I thought about lengthening it but I like its crispness. 500 words on the nose. My middle school self is particularly proud of that fact.
I’m not sure how I made it through my east coast, prep school existence without amassing a closet full of blazers. After spending my earliest years in a Catholic school uniform, I happily greeted the relatively laid back dress code of the girls’ school that I began attending in the fifth grade. For good or for ill, I relished the chance to participate fully in the trends that would become signposts of a 1990s adolescence. Blazers were nowhere to be found among the plaid skirts and the platform shoes from Wild Pair and the flared jeans.
At the age of 26 and back at home after being chewed up and spat out by the economy and New York City, I turned to my mother’s closet for a temporary solution to a sudden problem. When it comes to personal style, she and I reside miles apart. After the ups and downs of my trend-obsessed adolescence, I settled into a restrained classicism. She had always been, and continues to be, a colorful risk taker. During my youngest years, she wrapped her hair in vibrant printed scarves and wore one long earring instead of two. She is comfortable with imbalance in a way that I never have been. I long saw her wardrobe as a place for play and fantasy but rarely for inspiration. However, my employment roller coaster had led me to an apparel retail job for the holiday season and a blazer or two would be necessary. I searched through her closet for the first time in years and was stunned to find hidden among the pieces that I’d come to associate with her persona and her presence a classic wool blazer in navy with notch lapels, gold buttons, and a maroon silk lining. The shoulder pads marked it as a relic of the 1980s, but she assured me that she could remove them.
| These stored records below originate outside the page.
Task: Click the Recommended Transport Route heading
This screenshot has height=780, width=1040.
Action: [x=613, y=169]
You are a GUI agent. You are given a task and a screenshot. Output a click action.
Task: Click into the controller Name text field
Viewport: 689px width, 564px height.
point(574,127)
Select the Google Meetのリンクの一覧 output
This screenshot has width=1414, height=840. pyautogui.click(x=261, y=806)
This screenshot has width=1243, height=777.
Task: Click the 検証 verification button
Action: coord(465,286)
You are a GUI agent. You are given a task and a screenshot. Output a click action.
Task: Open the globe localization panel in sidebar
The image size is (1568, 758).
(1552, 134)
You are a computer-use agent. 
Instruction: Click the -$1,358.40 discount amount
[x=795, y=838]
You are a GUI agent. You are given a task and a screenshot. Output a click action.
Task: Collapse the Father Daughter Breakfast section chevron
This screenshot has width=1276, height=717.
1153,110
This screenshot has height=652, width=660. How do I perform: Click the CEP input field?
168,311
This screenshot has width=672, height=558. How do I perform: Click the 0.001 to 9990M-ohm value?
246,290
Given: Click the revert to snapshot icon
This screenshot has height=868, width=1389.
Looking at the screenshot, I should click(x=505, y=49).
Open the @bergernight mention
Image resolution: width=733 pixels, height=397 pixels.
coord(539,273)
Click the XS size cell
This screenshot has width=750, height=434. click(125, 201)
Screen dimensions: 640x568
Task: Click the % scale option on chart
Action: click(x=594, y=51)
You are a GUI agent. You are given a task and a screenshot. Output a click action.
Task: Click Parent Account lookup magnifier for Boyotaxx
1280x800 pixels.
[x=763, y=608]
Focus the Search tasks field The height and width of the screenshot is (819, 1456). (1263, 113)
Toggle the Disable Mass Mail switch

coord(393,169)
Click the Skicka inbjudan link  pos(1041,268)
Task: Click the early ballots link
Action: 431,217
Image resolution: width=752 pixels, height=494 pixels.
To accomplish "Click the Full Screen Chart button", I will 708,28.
It was the beginning of a beginning. The blazer was longer in the torso than many that I’d seen for women, which made it perfect for me, and for her, as above average height is a trait that we share. It opened me up to new ways in which my mother and I are connected, and it happily started my descent down a slippery slope. The blazers that I collected over the next five years would prove themselves to be more than simple tools to help me ease my way through a life in retail. They became a way to elevate a tee or offset the femininity of a sun dress. They became makeshift jackets and occasional umbrellas. As their number grew so did their breadth. My closet now houses linen and bird's eye tweed, seersucker and shawl collar tuxedo varieties. But I most often return to the classic option that I found hiding in my mother's closet all those years ago. Timeless is a word thrown around in fashion circles quite a bit but that term fits the blazer perfectly. And it, in turn, fits me.